Article du Standar 27 juin 2015

OU VA LA VIE  SI ON N EST PAS ATTENTIF NE FUT CE QU UN INSTANT ?

Filip Rogier (traduction Françoise Van Innis et Jan Ollevier)

Dans une maison de soins à Mouscron, Simone a le regard vague. Autour de ses jambes des bandages. Son dos vouté fait un demi-cercle, comme si la terre voulait l’absorber. Mais si on lui  titille l’esprit de façon subtile et juste, Simone redevient la jeune fille de vingt ans. Se lève de son fauteuil  pour danser le french cancan. Nous avons été témoins de ce miracle grâce à Julie et Denis. Ils forment ensemble l’asbl Empathiclown.

« La musique fait avancer » exprime Denis. Le corps aussi n’oublie pas les paroles. Les mots et les phrases peuvent se dissoudre, la peau ne connait pas d’amnésie. Les gens très âgés se découvrent une nature tactile qui durant plusieurs dizaines d’années s’était cachée  derrière un écran fait de raison et de freins . Un homme ou une femme peut encore garde pour toujours la sensation son premier baiser.  Réveiller ces sensation, c’est ce que font Julie et Denis. Ils touchent les gens avec leur musique et leurs mains . Une fois par mois, ils rendent visite à saint joseph habillés en clown. Pas du type burlesque, plutôt mélancolique. Ils se promènent dans les couloirs et chambres lui avec son accordéon, elle avec un ukulélé.

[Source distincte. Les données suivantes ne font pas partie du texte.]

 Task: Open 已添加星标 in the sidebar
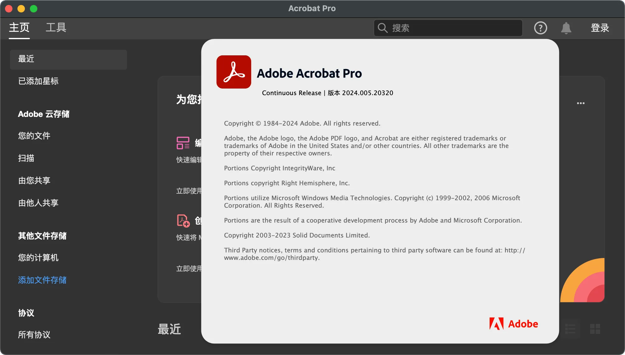38,81
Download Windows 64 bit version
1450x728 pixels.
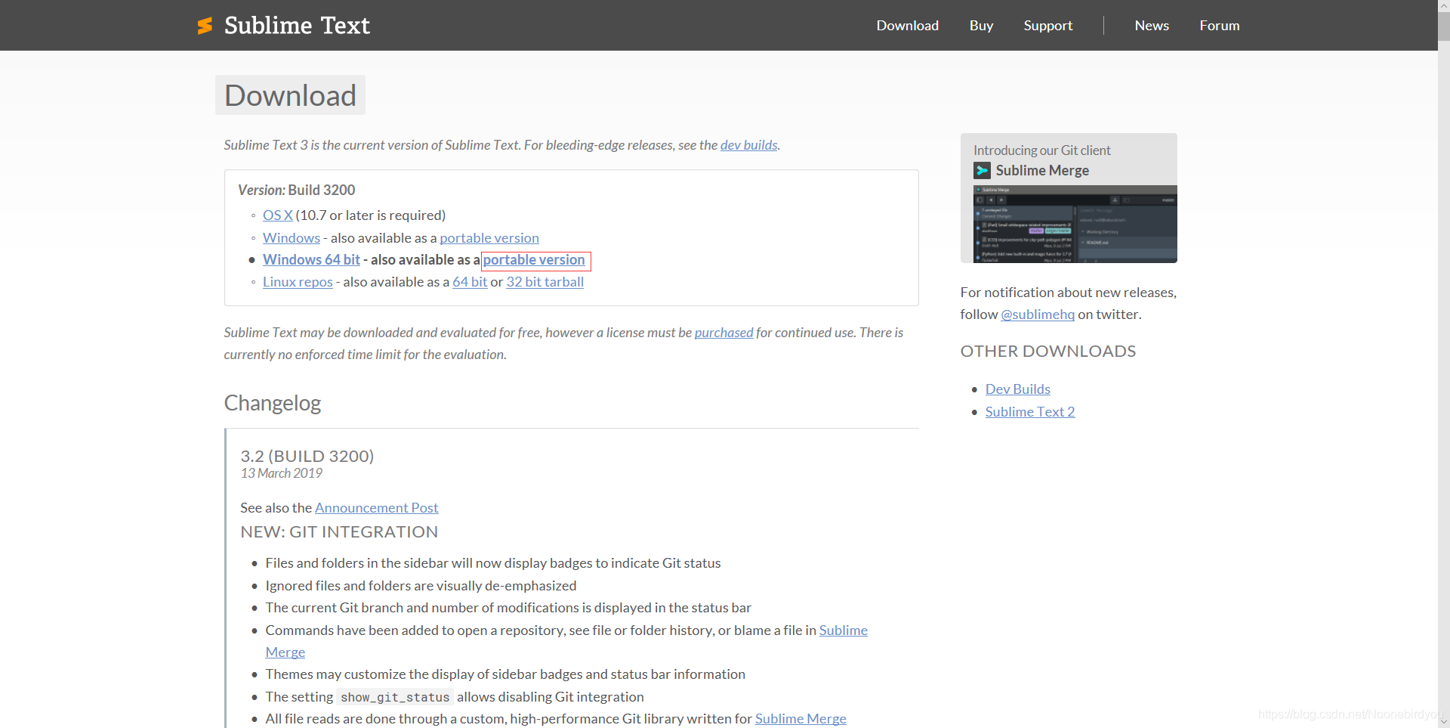[x=310, y=259]
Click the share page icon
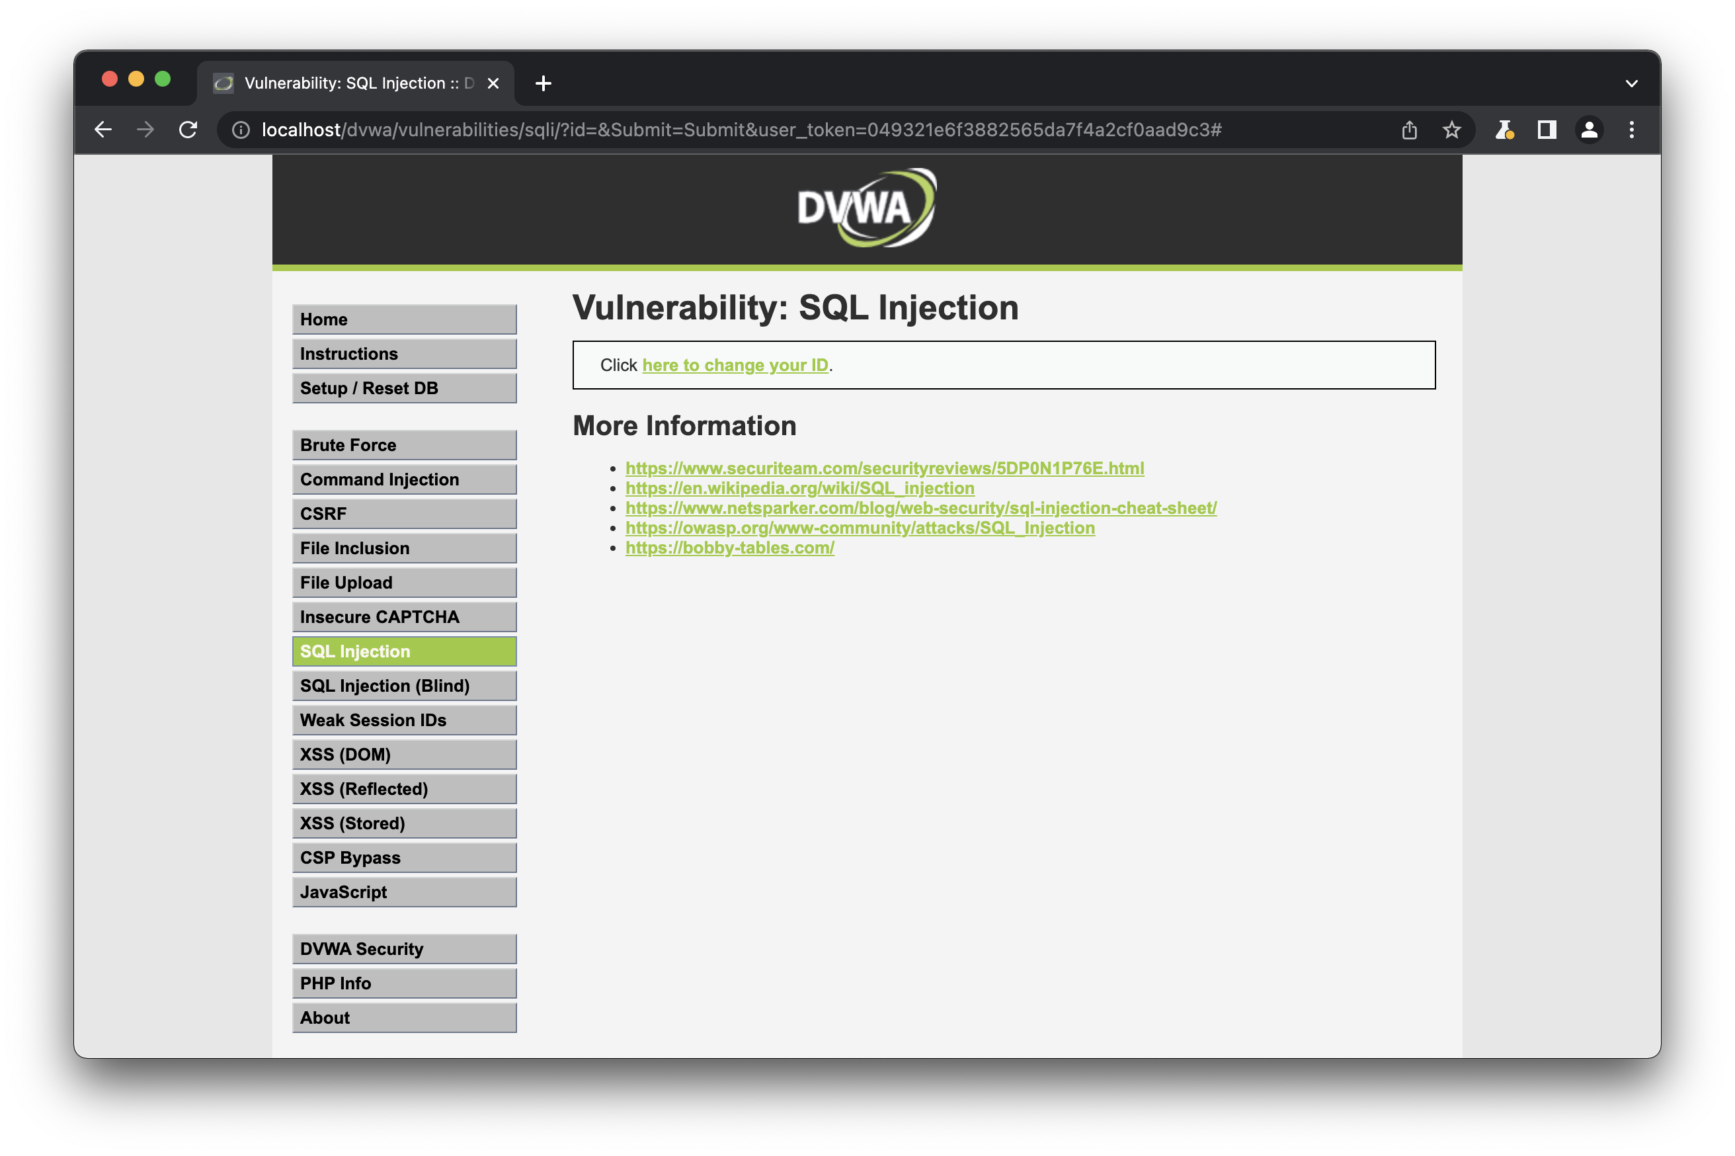1735x1156 pixels. coord(1408,130)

Des filles et garçons de 80 ans émergent ainsi d’un sommeil profond. Denis appelle cela « chercher l’accordage » . Cela rejoint en cela : la validation , une méthode qu’on applique ici depuis quelques temps déjà. Une méthode développée par l’actrice Naomie Feil, mécontente de la manière passive avec laquelle on mettait de côté les gens atteints de démence. Le choix du mot validation et non revalidation est pertinent. Avant d’entrer en action les deux clowns s’informent de ce qui s’est passé entre leur dernière visite. « Par exemple nous savons que cette semaine , ’une des pensionnaires à perdu son mari. Il n’est pas dans notre intention de la faire rire, s’il le faut on pleurera avec elle. » Nous suivons Denis et Julie dans la salle commune.

Denis s’agenouille devant Yvette, plonge le nez dans son cou. Mmm vous sentez bon. Là-dessus Yvette éclate de rire. Elle passe d’un état de tristesse à des rires. « Mon mari est mort, je n’ai pas le droit de rire ». Denis lui souffle quelque chose dans l’oreille. Yvette rit. Elle pleure. Denis lui insuffle de nouveau dans l’oreille. Elle rit : il faut quand même savoir faire l’amour, dit elle en pleurnichant entre coupé de mots inintelligibles. 

Julie et Denis continuent d’avancer. Ici et là ils investissent les chambres de ceux qui ne sont pas sortis. Un peu plus tard ils sont de nouveau dans la salle commune jouant de la musique. Quelque chose dans l’atmosphère veut se détendre. « Chériee » chante Madeleine. « Allez danse «  crie Francine. « Coucou » dit Yvette. Quand soudain une femme chantonne d’une voix expérimenté : quand je vois mon petit oiseau…… Tout le monde se tait. Pendant que Denis joue du saudade, Simone comme une écolière impertinente rampe derrière lui et lui pince les fesses. Un peu plus tard en retrouve Simone affalée dans son fauteuil. La danse continue dans sa tête, l’été, l’autre côté.

« Ou  va la vie si on n’y prête pas attention. ? » Demande-le aux poètes . Demande le à Gerrit Kouwenaar. La langue appartient aux oiseaux/je suis trop humain pour voler / Je suis une maison sur la terre/construite  de glaise /

Des heures après la phrase d’Yvette résonne encore dans nos oreilles : il faut quand même savoir faire l’amour. Cela a le goût du premier baiser.